I was trying to keep the answer short. That’s why I said it’s “supposed to attempt pairing” :-)
Here’s the long version: the only way a peripheral can signal to initiate a pairing flow is by returning Insufficient Auth when an app tries to retrieve, read, or write a characteristic. If there’s an error or if the user taps on ‘Cancel’ on the pair dialog an error value is returned in the delegate.
For a read operation it would be in the didUpdateValueForCharacteristic delegate method. For a write in didWriteValueForDescriptor delegate. If the GATT descriptor is set up as protected then the error may also come back in didDiscoverDescriptorsForCharacteristic or in didUpdateNotificationStateForCharacteris after trying to set a characteristic for notification. An app should always check those error values and handle them properly.
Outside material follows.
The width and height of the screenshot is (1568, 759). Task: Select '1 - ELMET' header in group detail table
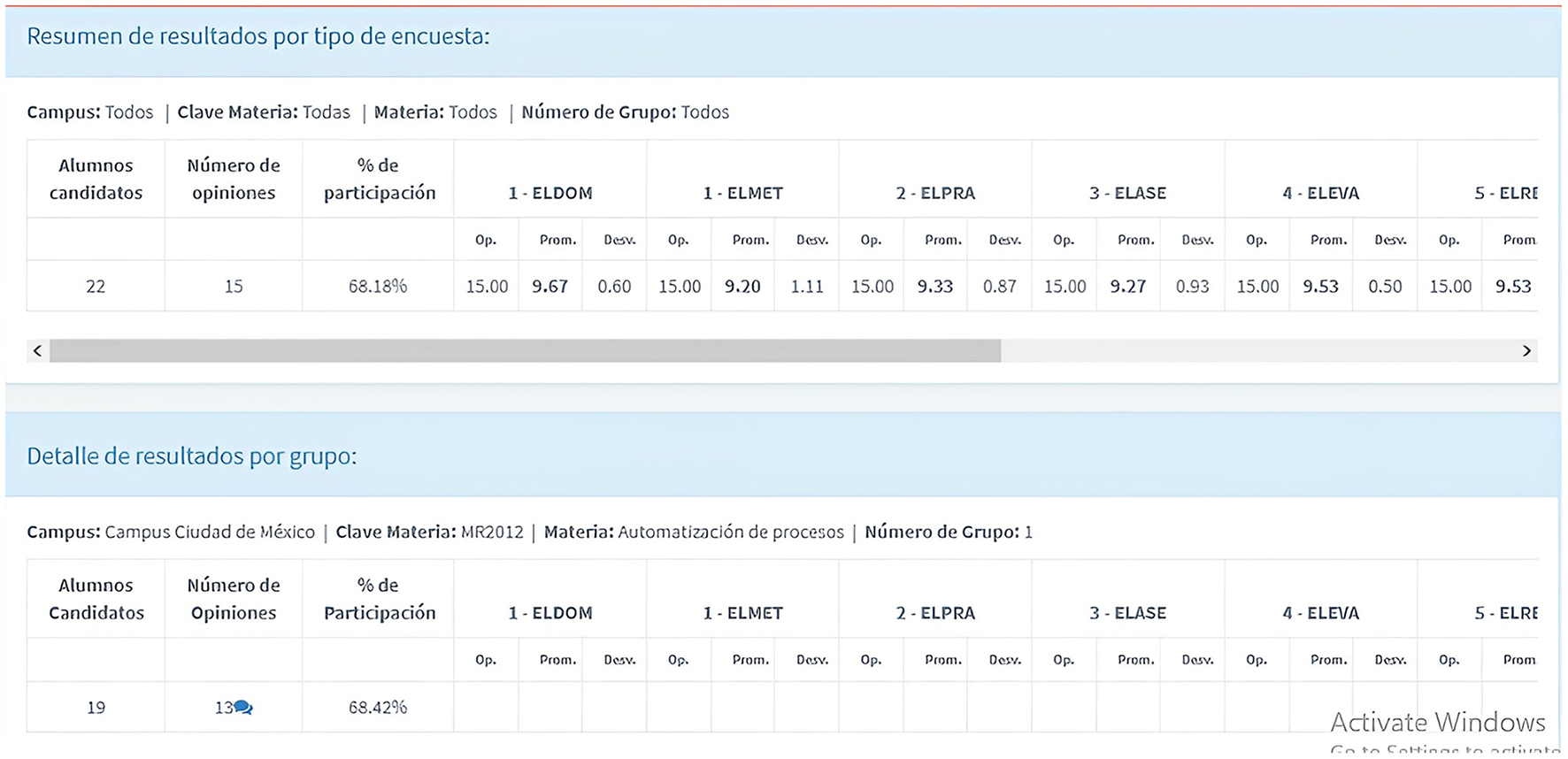742,613
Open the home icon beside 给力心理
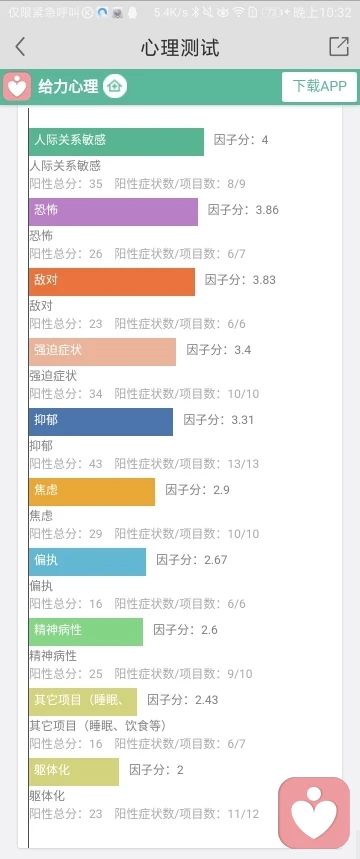The width and height of the screenshot is (360, 859). pos(115,87)
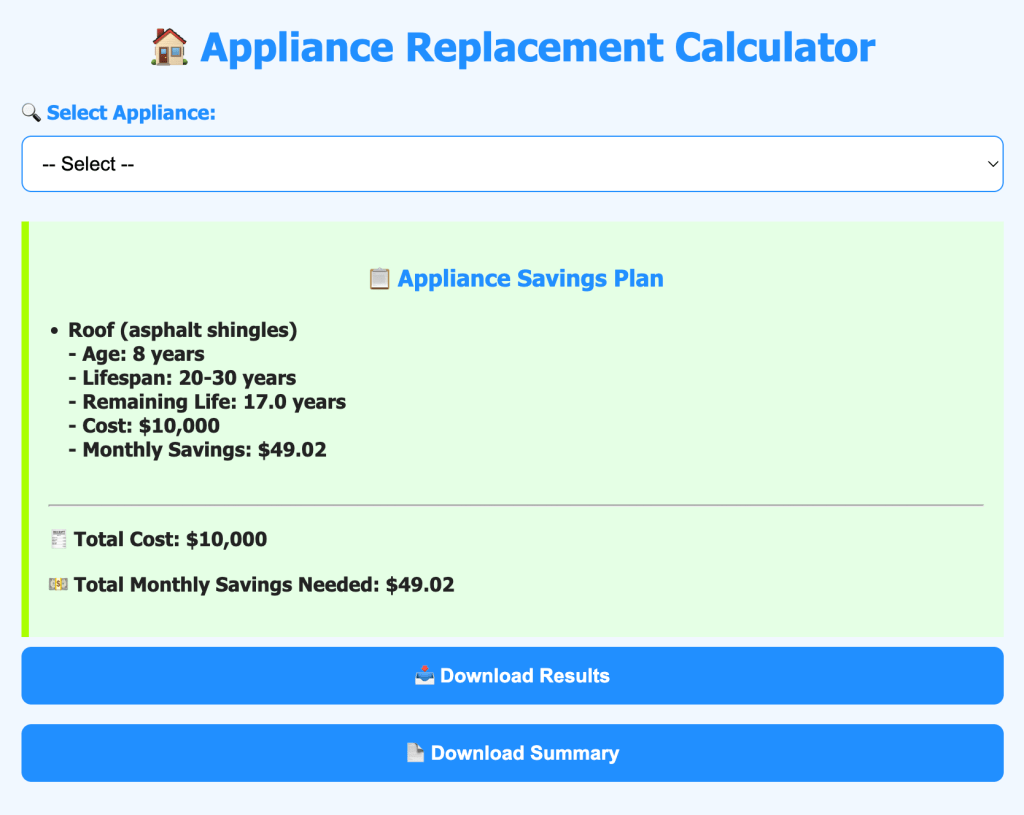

My own experience has been that if iOS thinks it’s paired but the device isn’t it *may* put up the pairing dialog. That seems to vary depending on how far each side got in the key exchange process, whether they’re pairing or bonding, whether the pairing is set up for Just Works or MITM prevention,or sometimes even on the BLE module (TI vs. Nordic). But there’s no easy way to tell on the phone side what happened. I’ve found it best to try a few times on the app side then if it’s still returning an error signal the user and try to start with a clean slate.
The safest bet is if any of these methods return a non-nil error value then the app can choose to either try it again (which *might* force the pair dialog to pop up again) or the app could alert the user that the pairing has failed and they should take action.
Unfortunately, the user instructions have to be pretty generic if things didn’t work out. Along the lines of: “Connection failed, please restart your device and go to Bluetooth Settings and Forget device then try pairing again” — blech.
If someone has a better suggestion on how to handle pairing failures I’d be interested in hearing about it.